Sui can deliver predictable transaction fees because validators agree via survey on a network-wide reference price at the start of each epoch. Validators each state the minimum price they would be willing to take to process a transaction. These prices are ordered by the protocol and a reference price is selected at which a quorum of validators necessary to run the network are willing to promptly process transactions.
Validators are incentivized to propose credible prices since the network uses the tallying rule to determine which validators are processing transactions at the current gas price. Validators evaluate one another’s performance during the epoch, establishing a multiplier for the stake rewards of other validators. If a validator is slow or non-performant, then the Tallying Rule can be used to slash that validator’s rewards. The Tallying Rule’s thus creates a community-enforced mechanism for encouraging validators to honor the reference gas price.
The Reference Gas Price gives Sui users a credible anchor for the costs of transacting on the Sui network. Although Sui users are free to submit any gas price they want with a transaction, they can expect transactions submitted with gas prices close to or at the reference price to be processed promptly. They don’t have to deal with the complexities of forecasting the current gas price, as they do on other blockchain networks, and consequently avoid overpaying.

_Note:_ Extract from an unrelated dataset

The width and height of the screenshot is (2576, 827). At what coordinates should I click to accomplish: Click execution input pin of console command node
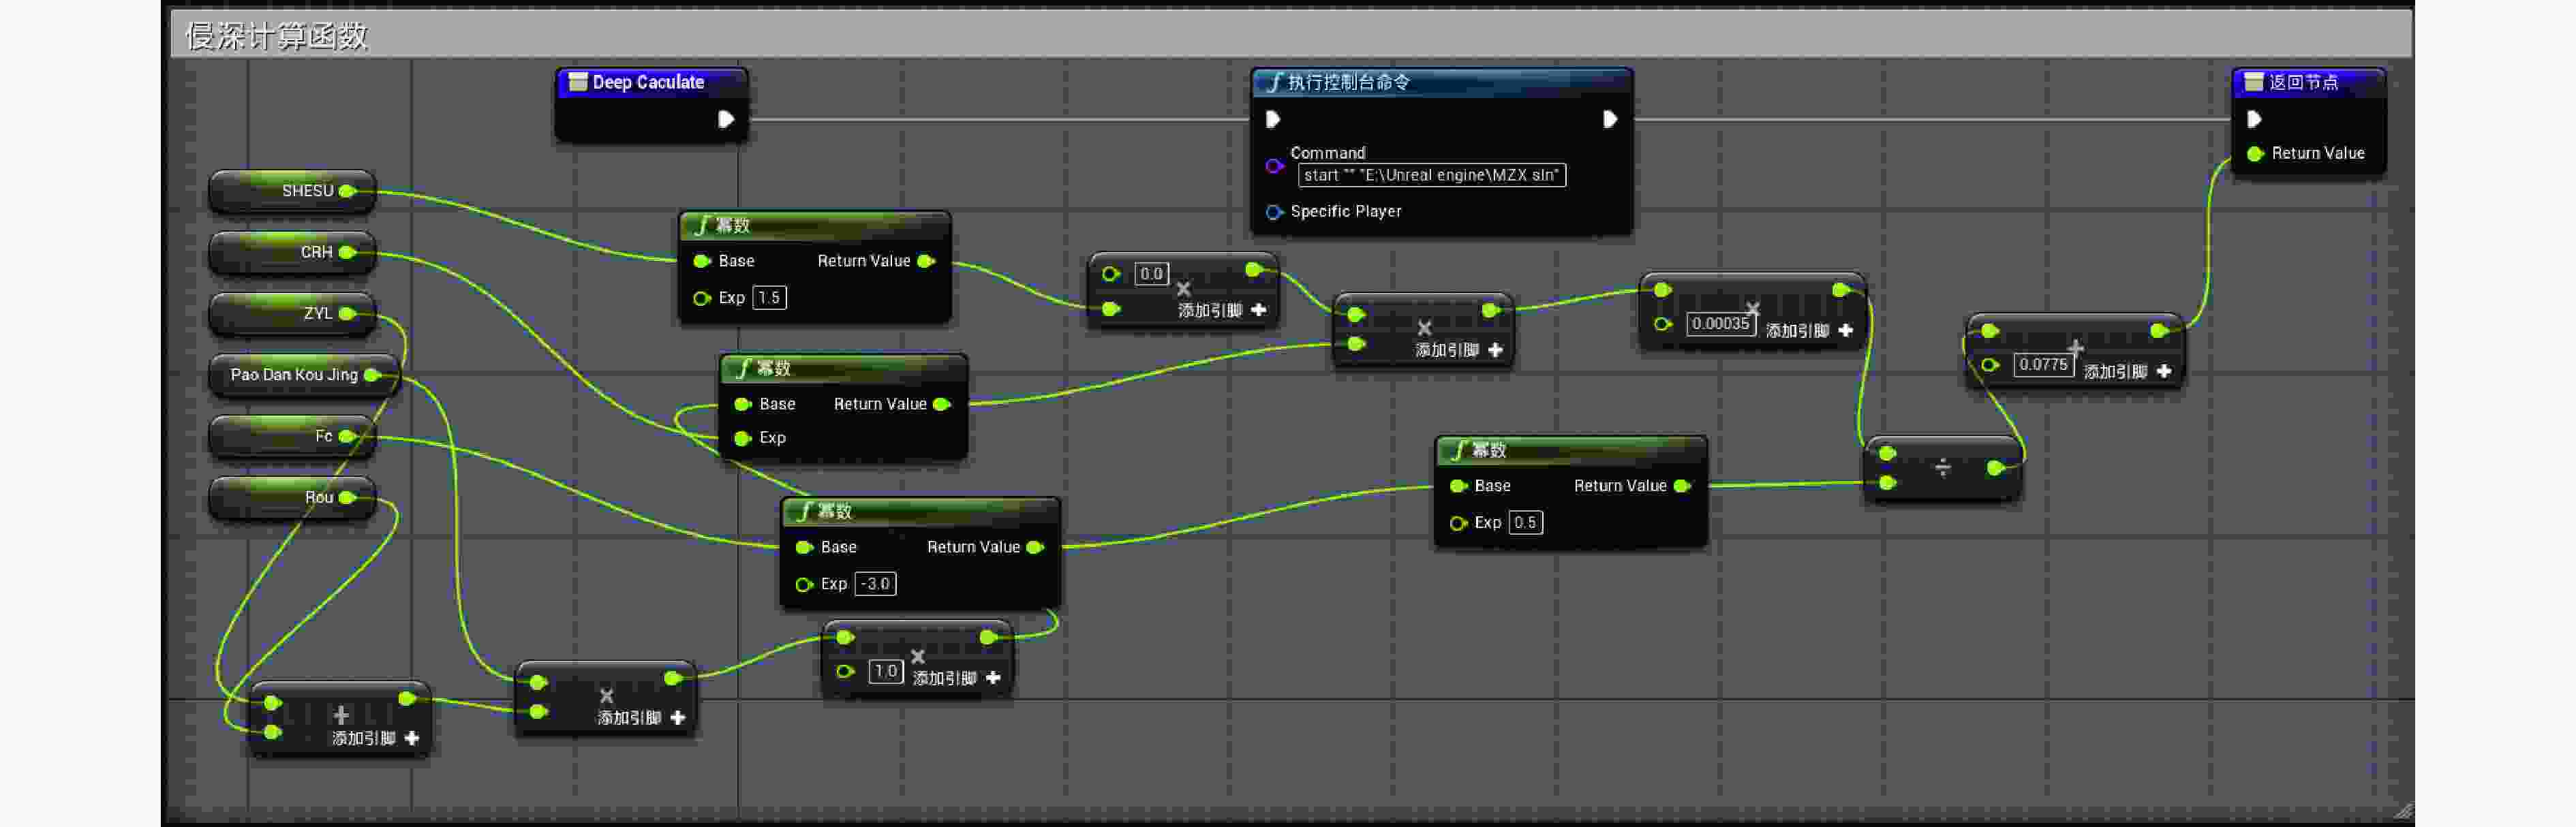pyautogui.click(x=1273, y=120)
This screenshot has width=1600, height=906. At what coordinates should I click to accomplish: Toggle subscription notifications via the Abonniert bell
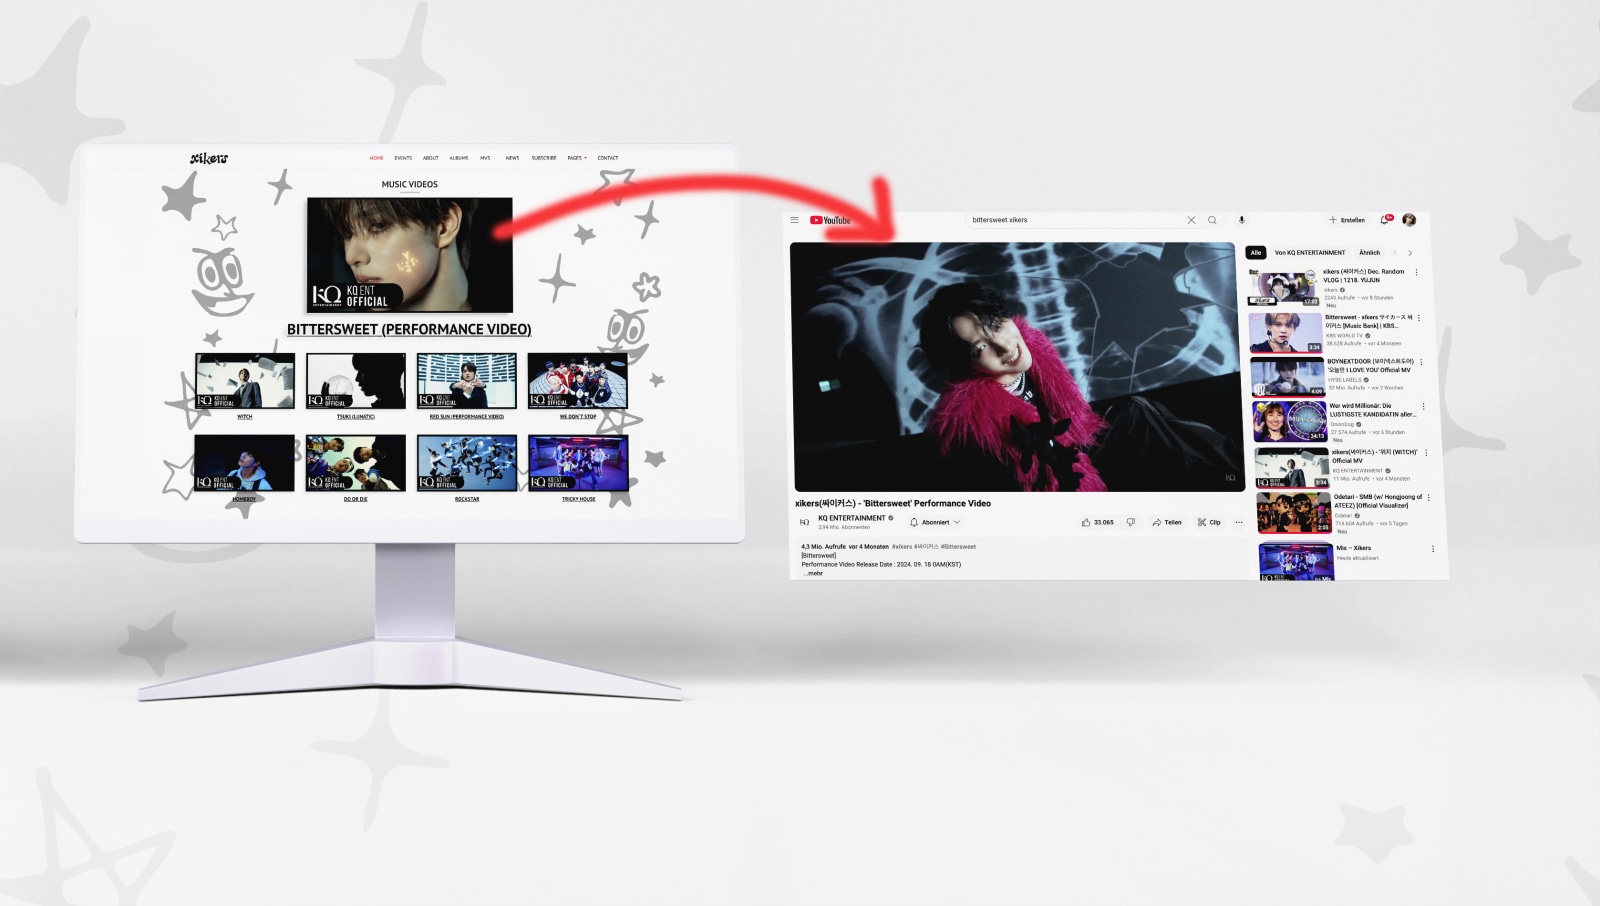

The gas pricing mechanism gives Sui users an important monitoring role on the network. It is to their benefit to have transactions processed as quickly and efficiently as possible. Applications encourage good behavior by prioritizing communication to the most responsive validators. Those validators are then compensated with boosted rewards, while less responsive validators are penalized. In turn, SUI delegators, who receive those boosted or diminished rewards, will choose to move their stake to more responsible validators. Thus unresponsive validators are doubly penalized for their poor behavior: directly through lower rewards and indirectly through reduced rewards from a reduced stake in future epochs.
Unlike gas fees, storage fees are set through governance proposals to stay on par with the cost of off-chain data storage. As the costs of off-chain storage declines over time, governance proposals will update Sui’s on-chain storage fees to reflect the new target price.
Sui’s Storage Fund
A blockchain network is not static. The validators who write transactions to the chain today may not be the same as those who will store the data in the future. Because the amount of data grows over time, if users only paid the fees needed at the time of a transaction, future users would pay disproportionately high fees, discouraging use of the network.
To solve this problem, Sui’s Storage Fund redistributes past transaction fees to future validators. Users pay upfront for processing and storage and the storage fees are deposited in the Storage Fund. These funds are considered when distributing stake rewards and are used to adjust the share of rewards distributed to validators. If storage requirements are high, validators receive additional stake rewards to cover additional costs, and vice versa when requirements are low. This ensures that validators are adequately compensated for their costs of holding data in storage.
Sui’s storage model also has a “delete option” by which users can obtain a storage fee rebate when they delete previously stored on-chain data. It is expected that users will delete data whenever storage no longer makes financial sense, preventing unending growth of storage needs. Sui thus offers the best of both worlds: the ability for users to store on-chain data while incorporating a market mechanism ensuring that only data that is worth storing is actually kept on Sui.
Sui’s economic model is tailored to operate in sync with Sui’s engineering design. They work in tandem to create a platform that is low-cost and high-performance, all in the name of being equally welcoming to developers and users.